Noise complaints rise against off-road vehicles on rural areas
Complaints against off-road vehicles roaring along forestry roads are rising as more all-terrain vehicle and dirt bike enthusiasts converge on rural areas.
Liberal Chilliwack-Hope MLA Laurie Throness has increasingly been hearing of the noise and land-use complaints emanating from the Chilliwack River Valley area, where there could be thousands of motorbikes and ATVs on any given day.
Currently, there are 26 “recreational areas” in Greater Vancouver, a vast expanse overseen by just two recreation officers who work with police and conservation officers enforcing off-road rules.
Those rules include having public liability insurance of $200,000 and a driver’s licence.
Lower Mainland rec officer Mike Peters said Monday enforcement on those roads has definitely stepped up in recent years, as municipalities enact bylaws prohibiting the use of traditional urban off-road areas.
“There’s less areas to ride and more riders.”
Throness wrote the Ministry of Forests in October asking for more recreation officers but was turned down due to funding.
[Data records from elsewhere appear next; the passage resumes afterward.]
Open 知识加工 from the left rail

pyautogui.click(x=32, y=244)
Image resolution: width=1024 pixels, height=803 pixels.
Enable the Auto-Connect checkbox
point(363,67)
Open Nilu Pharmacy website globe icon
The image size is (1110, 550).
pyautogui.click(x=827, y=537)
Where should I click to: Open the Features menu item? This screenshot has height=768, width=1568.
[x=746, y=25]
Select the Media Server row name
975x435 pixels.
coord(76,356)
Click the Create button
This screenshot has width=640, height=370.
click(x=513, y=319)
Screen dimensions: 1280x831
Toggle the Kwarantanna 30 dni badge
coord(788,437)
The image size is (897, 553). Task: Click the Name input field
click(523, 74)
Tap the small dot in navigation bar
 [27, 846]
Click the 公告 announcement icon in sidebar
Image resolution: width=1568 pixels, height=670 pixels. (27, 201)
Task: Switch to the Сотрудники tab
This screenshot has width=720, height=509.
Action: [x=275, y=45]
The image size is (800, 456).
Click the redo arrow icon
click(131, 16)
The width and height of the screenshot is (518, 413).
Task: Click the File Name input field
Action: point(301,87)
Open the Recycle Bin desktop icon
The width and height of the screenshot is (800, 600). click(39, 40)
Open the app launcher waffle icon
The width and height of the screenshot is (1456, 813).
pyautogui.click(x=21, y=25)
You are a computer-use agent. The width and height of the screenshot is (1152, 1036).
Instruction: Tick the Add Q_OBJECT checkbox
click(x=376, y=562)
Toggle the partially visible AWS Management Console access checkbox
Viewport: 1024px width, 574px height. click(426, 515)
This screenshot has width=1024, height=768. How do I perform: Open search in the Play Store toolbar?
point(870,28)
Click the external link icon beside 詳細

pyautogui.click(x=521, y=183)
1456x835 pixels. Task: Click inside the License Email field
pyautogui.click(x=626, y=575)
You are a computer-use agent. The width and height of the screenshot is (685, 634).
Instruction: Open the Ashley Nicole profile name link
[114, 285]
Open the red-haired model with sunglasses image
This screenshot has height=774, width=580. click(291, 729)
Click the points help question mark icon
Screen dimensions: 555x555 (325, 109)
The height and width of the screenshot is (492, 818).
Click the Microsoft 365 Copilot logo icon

The ministry, however, did promise hiring for “critical positions” would be reviewed.
Ken Dyck, Fraser Valley Dirt Riders Association vice-president, said the main concerns he hears are when off-road vehicle enthusiasts and others using the trails — such as equestrians or hikers — clash.
He noted the majority of riders respected other trail users but not all.
Victoria, meanwhile, is creating a legislative framework to enhance off-road safety, reduce noise, in addition to adding new trails, among others.